Using the records below, copy out exactly the line that contains "Click the Publish paper plane icon" and every line that follows it, up to and including the last, and no others.

• DATA PROVIDED:
↓

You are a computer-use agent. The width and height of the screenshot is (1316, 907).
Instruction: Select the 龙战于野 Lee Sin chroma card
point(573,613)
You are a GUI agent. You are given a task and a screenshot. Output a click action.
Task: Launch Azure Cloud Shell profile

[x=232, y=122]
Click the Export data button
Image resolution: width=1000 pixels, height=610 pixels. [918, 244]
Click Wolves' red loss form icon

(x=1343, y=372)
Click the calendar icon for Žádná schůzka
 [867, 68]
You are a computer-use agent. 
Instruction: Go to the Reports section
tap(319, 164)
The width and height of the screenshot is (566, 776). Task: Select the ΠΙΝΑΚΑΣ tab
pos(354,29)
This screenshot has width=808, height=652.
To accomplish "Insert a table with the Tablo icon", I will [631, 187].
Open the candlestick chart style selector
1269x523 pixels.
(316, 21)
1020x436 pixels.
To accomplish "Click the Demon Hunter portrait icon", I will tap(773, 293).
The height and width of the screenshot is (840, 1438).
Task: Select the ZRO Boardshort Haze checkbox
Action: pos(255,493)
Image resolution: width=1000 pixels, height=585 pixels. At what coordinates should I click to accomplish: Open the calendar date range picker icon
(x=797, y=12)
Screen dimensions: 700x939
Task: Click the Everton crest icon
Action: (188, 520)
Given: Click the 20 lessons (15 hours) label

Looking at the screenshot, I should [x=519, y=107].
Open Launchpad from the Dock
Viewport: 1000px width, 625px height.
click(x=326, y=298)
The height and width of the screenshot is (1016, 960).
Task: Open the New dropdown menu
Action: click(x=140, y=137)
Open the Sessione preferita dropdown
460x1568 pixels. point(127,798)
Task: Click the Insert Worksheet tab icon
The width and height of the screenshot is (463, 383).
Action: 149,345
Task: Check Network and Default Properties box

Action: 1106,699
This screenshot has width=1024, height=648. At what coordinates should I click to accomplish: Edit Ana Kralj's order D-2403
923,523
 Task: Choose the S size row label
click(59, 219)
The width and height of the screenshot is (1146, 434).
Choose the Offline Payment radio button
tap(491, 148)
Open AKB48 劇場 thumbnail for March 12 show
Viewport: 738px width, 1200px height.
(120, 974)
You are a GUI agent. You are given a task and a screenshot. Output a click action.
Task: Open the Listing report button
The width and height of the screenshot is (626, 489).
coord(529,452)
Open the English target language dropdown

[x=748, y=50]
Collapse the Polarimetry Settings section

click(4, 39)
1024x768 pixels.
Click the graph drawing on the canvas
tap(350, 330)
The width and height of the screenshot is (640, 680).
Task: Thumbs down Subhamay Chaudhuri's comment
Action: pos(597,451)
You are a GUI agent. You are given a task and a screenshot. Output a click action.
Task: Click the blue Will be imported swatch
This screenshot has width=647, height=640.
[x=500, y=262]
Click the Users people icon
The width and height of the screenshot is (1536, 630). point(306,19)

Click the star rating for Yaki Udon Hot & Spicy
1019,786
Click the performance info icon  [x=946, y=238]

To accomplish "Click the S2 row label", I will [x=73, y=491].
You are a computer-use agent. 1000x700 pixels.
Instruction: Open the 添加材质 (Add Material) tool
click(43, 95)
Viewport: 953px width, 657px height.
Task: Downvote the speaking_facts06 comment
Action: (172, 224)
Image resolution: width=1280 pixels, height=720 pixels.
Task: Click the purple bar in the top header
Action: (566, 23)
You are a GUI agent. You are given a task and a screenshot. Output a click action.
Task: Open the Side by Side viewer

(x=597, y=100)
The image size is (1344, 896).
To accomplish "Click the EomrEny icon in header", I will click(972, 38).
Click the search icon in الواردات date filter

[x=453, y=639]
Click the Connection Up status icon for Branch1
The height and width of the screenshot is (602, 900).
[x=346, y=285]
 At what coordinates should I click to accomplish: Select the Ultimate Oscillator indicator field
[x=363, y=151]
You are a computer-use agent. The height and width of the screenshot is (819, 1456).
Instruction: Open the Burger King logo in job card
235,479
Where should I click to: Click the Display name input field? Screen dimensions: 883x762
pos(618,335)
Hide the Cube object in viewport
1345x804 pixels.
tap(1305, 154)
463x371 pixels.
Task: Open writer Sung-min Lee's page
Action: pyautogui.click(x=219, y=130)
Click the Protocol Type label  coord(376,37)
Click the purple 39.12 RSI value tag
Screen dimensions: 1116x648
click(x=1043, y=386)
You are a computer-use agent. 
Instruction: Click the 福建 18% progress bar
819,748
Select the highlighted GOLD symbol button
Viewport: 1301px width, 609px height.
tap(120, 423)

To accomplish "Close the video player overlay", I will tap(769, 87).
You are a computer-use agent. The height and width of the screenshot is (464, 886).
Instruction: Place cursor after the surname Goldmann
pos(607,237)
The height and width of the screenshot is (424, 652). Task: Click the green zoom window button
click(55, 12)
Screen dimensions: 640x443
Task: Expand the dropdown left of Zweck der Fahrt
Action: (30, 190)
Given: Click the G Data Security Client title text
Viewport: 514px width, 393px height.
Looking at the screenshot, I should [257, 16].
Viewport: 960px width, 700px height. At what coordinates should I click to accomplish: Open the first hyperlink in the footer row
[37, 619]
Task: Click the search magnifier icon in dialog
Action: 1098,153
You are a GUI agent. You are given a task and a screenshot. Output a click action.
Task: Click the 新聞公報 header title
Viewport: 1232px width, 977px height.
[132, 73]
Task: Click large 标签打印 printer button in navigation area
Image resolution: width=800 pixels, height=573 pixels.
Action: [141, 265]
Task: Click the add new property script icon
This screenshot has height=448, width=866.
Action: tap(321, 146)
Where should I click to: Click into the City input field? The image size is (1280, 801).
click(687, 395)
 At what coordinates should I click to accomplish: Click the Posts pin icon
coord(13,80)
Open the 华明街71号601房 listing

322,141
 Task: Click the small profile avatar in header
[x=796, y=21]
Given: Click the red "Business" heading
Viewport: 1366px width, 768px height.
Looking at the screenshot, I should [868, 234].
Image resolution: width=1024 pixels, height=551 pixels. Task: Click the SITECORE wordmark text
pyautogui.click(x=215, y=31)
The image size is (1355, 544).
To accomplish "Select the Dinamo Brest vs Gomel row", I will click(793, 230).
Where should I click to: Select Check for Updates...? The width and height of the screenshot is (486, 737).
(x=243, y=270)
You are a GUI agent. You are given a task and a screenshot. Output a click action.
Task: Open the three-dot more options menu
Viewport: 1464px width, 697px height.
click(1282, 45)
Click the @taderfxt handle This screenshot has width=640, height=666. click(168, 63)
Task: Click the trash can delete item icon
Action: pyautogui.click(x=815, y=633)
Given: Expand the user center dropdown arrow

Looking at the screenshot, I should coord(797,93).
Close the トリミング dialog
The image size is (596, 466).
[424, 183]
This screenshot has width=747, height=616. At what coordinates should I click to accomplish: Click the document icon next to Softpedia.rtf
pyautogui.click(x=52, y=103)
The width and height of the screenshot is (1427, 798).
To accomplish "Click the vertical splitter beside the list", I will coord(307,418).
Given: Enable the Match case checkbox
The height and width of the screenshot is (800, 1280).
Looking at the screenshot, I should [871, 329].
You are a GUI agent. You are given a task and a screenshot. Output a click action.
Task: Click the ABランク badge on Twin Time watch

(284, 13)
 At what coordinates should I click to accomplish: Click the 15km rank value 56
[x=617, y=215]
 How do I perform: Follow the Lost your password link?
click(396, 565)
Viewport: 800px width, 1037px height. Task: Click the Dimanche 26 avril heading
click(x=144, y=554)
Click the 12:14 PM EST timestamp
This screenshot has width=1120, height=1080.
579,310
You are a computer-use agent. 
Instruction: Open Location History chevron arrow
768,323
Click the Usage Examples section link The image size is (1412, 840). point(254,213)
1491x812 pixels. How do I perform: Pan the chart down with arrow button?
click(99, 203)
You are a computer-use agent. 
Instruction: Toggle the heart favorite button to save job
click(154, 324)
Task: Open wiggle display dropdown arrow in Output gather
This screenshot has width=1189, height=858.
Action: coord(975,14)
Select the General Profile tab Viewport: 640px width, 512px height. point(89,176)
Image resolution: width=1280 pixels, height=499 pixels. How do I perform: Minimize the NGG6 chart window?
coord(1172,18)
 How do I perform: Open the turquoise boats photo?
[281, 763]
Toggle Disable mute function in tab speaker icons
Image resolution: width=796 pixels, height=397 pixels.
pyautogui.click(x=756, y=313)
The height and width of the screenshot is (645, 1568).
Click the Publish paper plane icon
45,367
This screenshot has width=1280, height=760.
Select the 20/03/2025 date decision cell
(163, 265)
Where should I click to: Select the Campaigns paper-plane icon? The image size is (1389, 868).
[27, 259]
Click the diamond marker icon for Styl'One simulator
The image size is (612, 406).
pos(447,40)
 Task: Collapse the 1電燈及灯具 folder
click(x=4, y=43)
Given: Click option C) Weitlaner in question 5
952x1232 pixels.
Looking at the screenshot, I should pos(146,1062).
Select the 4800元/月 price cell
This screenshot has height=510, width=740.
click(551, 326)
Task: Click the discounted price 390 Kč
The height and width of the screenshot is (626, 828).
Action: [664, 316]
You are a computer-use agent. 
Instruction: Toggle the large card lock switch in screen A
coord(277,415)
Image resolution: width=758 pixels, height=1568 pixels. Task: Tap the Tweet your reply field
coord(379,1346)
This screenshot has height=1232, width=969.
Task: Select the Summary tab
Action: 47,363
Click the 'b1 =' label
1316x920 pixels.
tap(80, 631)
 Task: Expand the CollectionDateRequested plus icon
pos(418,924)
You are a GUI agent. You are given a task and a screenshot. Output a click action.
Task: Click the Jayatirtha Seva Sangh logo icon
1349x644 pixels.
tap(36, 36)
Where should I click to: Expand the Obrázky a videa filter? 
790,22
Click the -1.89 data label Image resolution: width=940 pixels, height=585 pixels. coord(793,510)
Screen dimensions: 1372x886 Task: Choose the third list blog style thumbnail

↑

• ANSWER TO THIS TASK:
Click the Publish paper plane icon
45,367
This screenshot has width=1280, height=760.
Select the 20/03/2025 date decision cell
(163, 265)
Where should I click to: Select the Campaigns paper-plane icon? The image size is (1389, 868).
[27, 259]
Click the diamond marker icon for Styl'One simulator
The image size is (612, 406).
pos(447,40)
 Task: Collapse the 1電燈及灯具 folder
click(x=4, y=43)
Given: Click option C) Weitlaner in question 5
952x1232 pixels.
Looking at the screenshot, I should pos(146,1062).
Select the 4800元/月 price cell
This screenshot has height=510, width=740.
click(551, 326)
Task: Click the discounted price 390 Kč
The height and width of the screenshot is (626, 828).
Action: [664, 316]
You are a computer-use agent. 
Instruction: Toggle the large card lock switch in screen A
coord(277,415)
Image resolution: width=758 pixels, height=1568 pixels. Task: Tap the Tweet your reply field
coord(379,1346)
This screenshot has height=1232, width=969.
Task: Select the Summary tab
Action: 47,363
Click the 'b1 =' label
1316x920 pixels.
tap(80, 631)
 Task: Expand the CollectionDateRequested plus icon
pos(418,924)
You are a GUI agent. You are given a task and a screenshot. Output a click action.
Task: Click the Jayatirtha Seva Sangh logo icon
1349x644 pixels.
tap(36, 36)
Where should I click to: Expand the Obrázky a videa filter? 
790,22
Click the -1.89 data label Image resolution: width=940 pixels, height=585 pixels. coord(793,510)
Screen dimensions: 1372x886 Task: Choose the third list blog style thumbnail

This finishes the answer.